-4

How to convert a string in list into url ? I try url.parse, but it didn't work.

!pip install selenium
from urllib.parse import urlparse
from urllib.parse   import quote
from urllib.request import urlopen
import time

browser = webdriver.Chrome(executable_path='./chromedriver.exe')
wait = WebDriverWait(browser,5)
output = []
for i in range(1,2): # Iterate from page 1 to the last page
    browser.get("https://tw.mall.yahoo.com/search/product?p=%E5%B1%88%E8%87%A3%E6%B0%8F&pg={}".format(i))
    
 wait.until(EC.presence_of_element_located((By.XPATH,"//ul[@class='gridList']")))


    product_links = browser.find_elements(By.XPATH,"//ul[@class='gridList']/li/a")
    
     
    for link in (product_links):
        print(f"{link.get_attribute('href')}")
        output.append([link.get_attribute('href')])


for b in output[:3]:
    print(b)

The total code above, I try to make the string into url. But it doesn't work.

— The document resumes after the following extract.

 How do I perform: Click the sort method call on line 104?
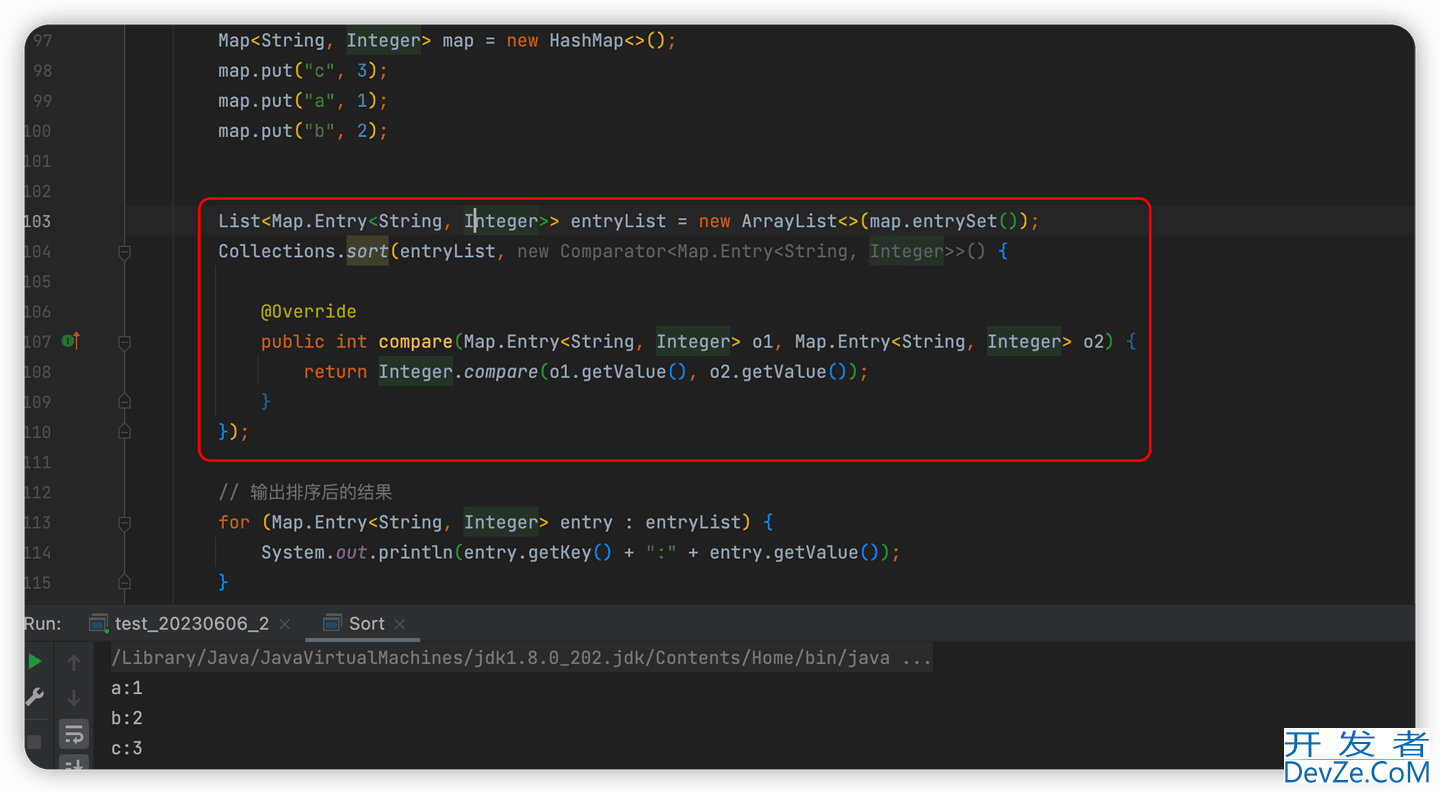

  • Where is `url` defined? – James Nov 26 '21 at 15:40
  • There is no `url` module in the standard library. There is a `urllib`. Its a package with a parsing submodule. `import urllib.parse` then using `urllib.parse.urlparse` works. Also, `b` is assigned a list with 1 element. You'll want to reference it as `b[0]`. Those other two lists aren't assigned to any variable, they will just be discarded as soon as they are cresated. – tdelaney Nov 26 '21 at 15:51
  • your snippet is still not reproducible and very divergent from your original snippet. – Tibebes. M Nov 26 '21 at 15:52
  • 1
    Wait a second, that's a completely different script and it doesn't even use `url.parse`. That invalidates all of the answers so far. – tdelaney Nov 26 '21 at 15:53

4 Answers4

1

I think what you're trying to do is :

// importing library 
from urllib.parse import urlparse

// putting the link in a list 
b = [['https://tw.mall.yahoo.com/item/p033088522688']
['https://tw.mall.yahoo.com/item/p0330103147501']
 ['https://tw.mall.yahoo.com/item/p033097510324']]

// going through each element of the list and parse them 
for i in range ( len (b)) : 
     print(urlparse(b[i]))
Madar
  • 196
  • 2
  • 15
1

That's not a list of urls, you can define that list like that:

b = ['https://tw.mall.yahoo.com/item/p033088522688', 'https://tw.mall.yahoo.com/item/p0330103147501', 'https://tw.mall.yahoo.com/item/p033097510324']

after that you need to iterate over the list to get each string using a for loop, then inside the loop you can parse the string as an url. Of course you first need to import the urlparse package.

from urlparse import urlparse

b = ['https://tw.mall.yahoo.com/item/p033088522688', 'https://tw.mall.yahoo.com/item/p0330103147501', 'https://tw.mall.yahoo.com/item/p033097510324']

for el in b:
    parsedUrl = urlparse(el)
    # do something with parsedUrl

You can find more about the urlparse lib here: https://pymotw.com/2/urlparse/

J0ker98
  • 447
  • 5
  • 18
0

Well, at first:

NameError: name 'url' is not defined

This error is being thrown because either you're not importing the correct library or there is no object with the name url.

Your variable b is a list of strings, from which you can access any element using b[index] where index is the position of the string in the list (e.g. b[0] results in https://tw.mall.yahoo.com/item/p033088522688 etc).

nTerior
  • 159
  • 1
  • 9
0

In python you define lists by putting a list of things between square brackets. Where you have gone wrong with this is that rather than list the urls seperated by commas you have defined them each as lists.

The reason for your current error (as eluded to in the comments) is likly due to not importing URL.

import urllib as url
urls = ['https://tw.mall.yahoo.com/item/p033088522688','https://tw.mall.yahoo.com/item/p0330103147501','https://tw.mall.yahoo.com/item/p033097510324']
for url_string in urls:
    print(url.parse(url_string))
jhylands
  • 984
  • 8
  • 16